Our Mission

Aurinia exists to make a difference in transforming people’s lives by delivering innovative treatments to patients living with serious, rare autoimmune and inflammatory diseases. From the earliest days of the company, we’ve applied an inventive, thoughtful, and responsible approach to developing therapies for people in need. Through our dedication, we relentlessly preserve and execute with integrity to reach our main objective, to improve patients’ health.

In addition to driving adoption of our approved therapy, LUPKYNIS™, for appropriate people with lupus nephritis, we are also actively pursuing a broader portfolio of innovative drugs for autoimmune disease.

Our strategy leverages the skills and knowledge of our incredible team and our deep experience in principled drug development and commercialization. Aurinia provides a working environment where individuals can thrive in a professional, creative, and inspirational atmosphere. Together, we are driven to make an impact for our patient communities as advocates and partners in innovation.

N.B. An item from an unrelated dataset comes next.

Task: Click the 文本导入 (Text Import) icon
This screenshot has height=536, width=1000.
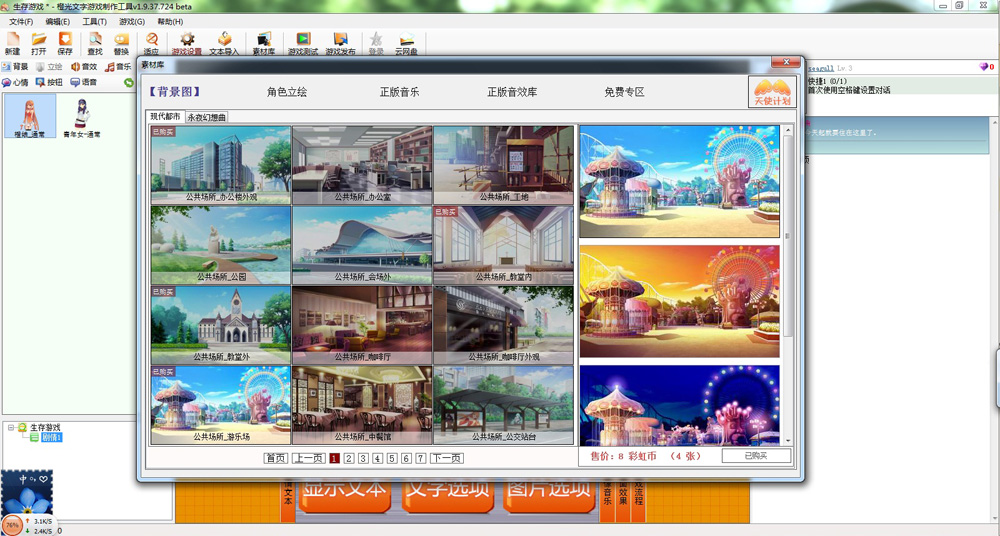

Day-to-day case processing activities for post-marketing and/or clinical study reporting. Performs safety review of adverse event reports entered in global safety database, including QC and consistency checks. Performs case flow monitor activities to ensure cases are moving through the workflow in a timely manner to prevent late reporting to regulatory authorities. Develops safety expertise in assigned products/indications. Ensures collaboration with cross-functional teams including communication of safety updates and issues. In collaboration with safety physician, alerts appropriate management as soon as a possible signal/trend is recognized.
 

Primary Responsibilities

• Daily review of global safety database including triage and evaluation of assigned cases in the Aurinia workflow for case analysis and query management 
• Performs individual case review of both serious and non-serious cases entered in Aurinia’s global safety database with source documents in effective quality check practices.
  • Identifies and documents Data Entry errors 
  • Communicates with CRO/PV vendor on QC findings
  • Communicates with CRO/PV vendor on case queries
  • Develops standard PV targeted queries for unique adverse events of special interest (AESIs) or “signal” reports in collaboration with Safety Physician. 
  • Responsible for presenting overall case listing summary in GPS team meetings, with a focus on cases requiring specific discussion/decisions
  • Review dashboard metrics to perform case workflow monitoring activities and identifying cases that are non-compliant with the internal workflow timelines
  • Communicates with CRO/PV vendor and medical reviewers regarding cases that are non-compliant with the internal workflow timelines
  • Supports GPS management in identifying areas of quality concern including workflow timelines, data entry errors, data entry inconsistencies and reporting timelines. 
• Active member of GPS team in both writing and review of processes and plans across CRO/PV vendor studies and projects
• Identifies case management processes that are inconsistent or not well defined and communicates this to GPS management
• Provides input to GPS management on suggested process improvements in case management processes
• GPS representation/meeting attendance in cross functional meetings with CRO/PV vendor (regular standing meetings and ad hoc, post-marketing and clinical)
• Maintains case files per GCP in an “audit ready” state.
• Liaise with other areas of global pharmacovigilance systems and participate in staff training globally as needed
• Assist in coordinating tables and listings for various Regulatory reports (DSURs, Annual Report, PSURs, Five-Year Renewal for EU), i.e. QC Line Listing, update data base if needed, assure data base is complete and accurate, preliminary tally of reported cases, and draft report segments as needed.
• Gain increasing product and GPS process knowledge and competence (safety profile, US, and EU Regulatory requirements and processes for post-marketing safety).
• Compile, review with Line Manager, and forward routine monthly trending summary for PV Quality activities.
• Lead the daily management and review of the Aurinia Safety Mailbox including case triage, assessment and issue escalation to GPS team members as required
• Maintain Aurinia-sponsored SAE/Narrative tracker for internal use 
• Keep GPS team informed of any potential safety trend or program process issue and participate in process improvement if needed
• Be familiar with global regulatory requirements for safety data processing and reporting and translating these requirements to Aurinia procedures.
• Supports inspection readiness projects.
• Willingness to perform other duties as required.

• Bachelor’s degree (or equivalent) in health-care related field (strongly preferred).
• Minimum of two years industry experience with concentration in Global Patient Safety highly desirable and/or advanced degree in related field.
• At minimum, a basic working understanding of drug safety filing procedures
• Competent knowledge of domestic and international PV regulatory requirements highly desirable.
• •Excellent writing and verbal communication skills.
• Must be experienced with Microsoft applications, and clinical/safety database applications.

Attributes:

• Good communication skills
• Flexible
• Highly organized
• Detail oriented
• Functions well in a cross functional team
• Self-motivated
• Strong interpersonal skills
• Able to prioritize tasks and multi-task appropriately

All candidate information will be kept confidential according to EEO guidelines.